The aim of the present study was to investigate: (i) the possibility of sensitizing leukemia lymphocytes to anticancer drugs by inhibiting pentose-phosphate pathway using 6-aminonicotinamide (6-ANA); (ii) to find combinations with synergistic cytotoxic effect on leukemia lymphocytes and to investigate their cytotoxicity towards normal lymphocytes; (iii) and to clarify the role of reactive oxygen species (ROS) in the induction of apoptosis by those combinations. The study covers 15 anticancer drugs – conventional and new-generation. The experiments were performed on Jurkat leukemia cell line and normal lymphocytes, isolated from clin. healthy blood donors. Four parameters were analyzed simultaneously in both cell suspensions treated by drug or 6-ANA (sep., and in combination): cell viability, induction of apoptosis, level of ROS, and level of protein-carbonyl products. Most combinations of drug plus 6-ANA were characterized by synergistic cytotoxic effects on Jurkat cells. The synergism increased with increasing incubation time. Upon combination of 6-ANA with conventional chemotherapeutic (e.g. doxorubicin), synergistic cytotoxic effects were also detected in normal lymphocytes. In both cell types, the cytotoxicity of the combination of doxorubicin plus 6-ANA was accompanied by increased induction of apoptosis, but by a slight reduction of ROS and protein-carbonyl products compared to cells treated with doxorubicin only.
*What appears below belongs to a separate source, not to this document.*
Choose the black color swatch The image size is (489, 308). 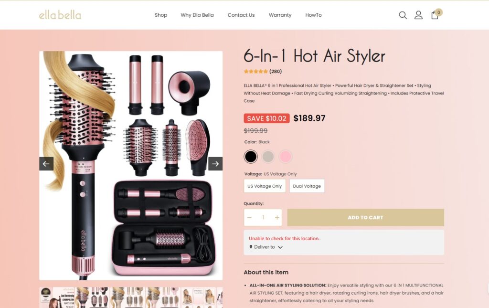[x=250, y=157]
Upon combination of 6-ANA with new-generation anticancer drugs (e.g. everolimus or barasertib), the synergistic cytotoxic effect on leukemia lymphocytes was also accompanied by very strong induction of apoptosis through ROS-independent mechanism(s). Neither of these combinations exhibited any cytotoxicity towards normal lymphocytes. The data suggest that 6-ANA could be used as a supplementary component in anticancer chemotherapy, and would allows therapeutic doses of anticancer drugs to be reduced, thereby minimizing their side-effects. The experimental procedure involved many compounds, such as 6-Aminonicotinamide (cas: 329-89-5) .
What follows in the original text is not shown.